該法需將純化的抗原包被在固相載體，與一定稀釋度的待側血清反應，然后與酶標記的第二抗體（抗人IgG,IgA,IgM或抗人IgG.A.M的混合物）反應，酶可催化色原反應，在酶標測定儀一定波長下進行比色，測定吸光度。

ELISA試劑盒的關鍵是要具備高質量純化或重組的抗原，對生產廠家的抗原要求很高。由于純化的或重組的抗原越來越多，以及商品化的高質量的ELISA試劑盒的面市，它應用于臨床免疫實驗室的自身抗體的檢測已日漸增多，該法檢測自身抗體快速、敏感及特異性高。
免疫熒光法----自身抗體診斷的標準技術（IFA）

免疫熒光測定法可分為直接和間接兩類，在自身抗體檢測中，以間接免疫熒光法zui為常用。由于自身抗原的位置決定了其相應的抗體的典型熒光模式，該法能通過顯微鏡觀測地判斷組織或細胞內熒光的分布。

將已稀釋血清與實驗基質進行溫育，令特異性抗體與實驗基質中相應抗原結合，然后再與熒光標記的第二抗體溫育，zui后在熒光顯微鏡下觀察相應部位的特異性熒光模式。

此方法敏感、重復性好。但需要一臺質量較好的熒光顯微鏡，且對操作人員要較高，操作復雜耗時長，繁瑣。

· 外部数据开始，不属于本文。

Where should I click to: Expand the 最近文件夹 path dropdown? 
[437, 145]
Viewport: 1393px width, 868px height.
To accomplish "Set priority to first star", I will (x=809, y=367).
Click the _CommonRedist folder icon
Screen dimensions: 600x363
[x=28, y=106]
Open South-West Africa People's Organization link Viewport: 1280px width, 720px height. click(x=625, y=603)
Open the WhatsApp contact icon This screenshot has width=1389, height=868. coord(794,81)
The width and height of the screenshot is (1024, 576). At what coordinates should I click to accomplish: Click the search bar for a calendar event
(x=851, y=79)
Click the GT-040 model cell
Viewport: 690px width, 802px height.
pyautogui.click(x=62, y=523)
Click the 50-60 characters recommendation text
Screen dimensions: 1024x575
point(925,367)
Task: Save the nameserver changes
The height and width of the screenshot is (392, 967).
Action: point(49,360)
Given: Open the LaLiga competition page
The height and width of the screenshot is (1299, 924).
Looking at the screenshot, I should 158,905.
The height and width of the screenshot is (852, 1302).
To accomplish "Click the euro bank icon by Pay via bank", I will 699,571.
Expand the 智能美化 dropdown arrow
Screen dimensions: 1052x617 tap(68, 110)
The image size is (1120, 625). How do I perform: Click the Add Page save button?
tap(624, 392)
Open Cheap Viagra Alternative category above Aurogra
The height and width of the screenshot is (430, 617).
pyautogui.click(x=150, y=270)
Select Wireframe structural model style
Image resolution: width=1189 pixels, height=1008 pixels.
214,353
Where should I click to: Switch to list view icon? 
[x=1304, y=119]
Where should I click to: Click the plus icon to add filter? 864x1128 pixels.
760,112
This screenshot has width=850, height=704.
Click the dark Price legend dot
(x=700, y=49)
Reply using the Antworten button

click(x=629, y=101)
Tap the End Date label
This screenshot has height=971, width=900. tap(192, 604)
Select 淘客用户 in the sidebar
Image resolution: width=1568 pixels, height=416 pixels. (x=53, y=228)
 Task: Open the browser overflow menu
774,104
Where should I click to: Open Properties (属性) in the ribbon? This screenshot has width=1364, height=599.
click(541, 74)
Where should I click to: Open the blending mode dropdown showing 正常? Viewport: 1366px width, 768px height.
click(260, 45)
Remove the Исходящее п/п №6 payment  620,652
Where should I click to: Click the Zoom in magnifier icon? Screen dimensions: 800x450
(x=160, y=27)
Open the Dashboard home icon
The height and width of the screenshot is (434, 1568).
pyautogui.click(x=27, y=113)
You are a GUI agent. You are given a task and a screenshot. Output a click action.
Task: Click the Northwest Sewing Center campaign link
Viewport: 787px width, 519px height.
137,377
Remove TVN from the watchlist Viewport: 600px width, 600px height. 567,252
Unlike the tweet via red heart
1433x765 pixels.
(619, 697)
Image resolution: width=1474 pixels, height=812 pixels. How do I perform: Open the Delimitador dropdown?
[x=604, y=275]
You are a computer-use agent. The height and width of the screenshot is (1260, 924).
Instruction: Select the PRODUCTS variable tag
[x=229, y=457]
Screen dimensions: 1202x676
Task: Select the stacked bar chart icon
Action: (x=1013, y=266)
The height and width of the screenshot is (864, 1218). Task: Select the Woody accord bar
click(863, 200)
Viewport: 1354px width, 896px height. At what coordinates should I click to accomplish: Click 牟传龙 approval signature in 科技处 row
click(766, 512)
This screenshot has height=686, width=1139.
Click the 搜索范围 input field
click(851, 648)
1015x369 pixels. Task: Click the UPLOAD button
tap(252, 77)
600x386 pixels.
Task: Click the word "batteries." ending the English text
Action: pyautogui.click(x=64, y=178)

免疫印跡法（Immunoblot assay）（westerblot）

此法是將聚丙烯酰胺凝膠電泳分離蛋白及多肽與免疫反應的高特異性相結合的一項技術。蛋白質在電泳中依分子量大小分離，然后將分離好的蛋白轉印到硝酸纖維薄膜上，用酶標記的抗體或蛋白A進行染色。該法簡單、快速。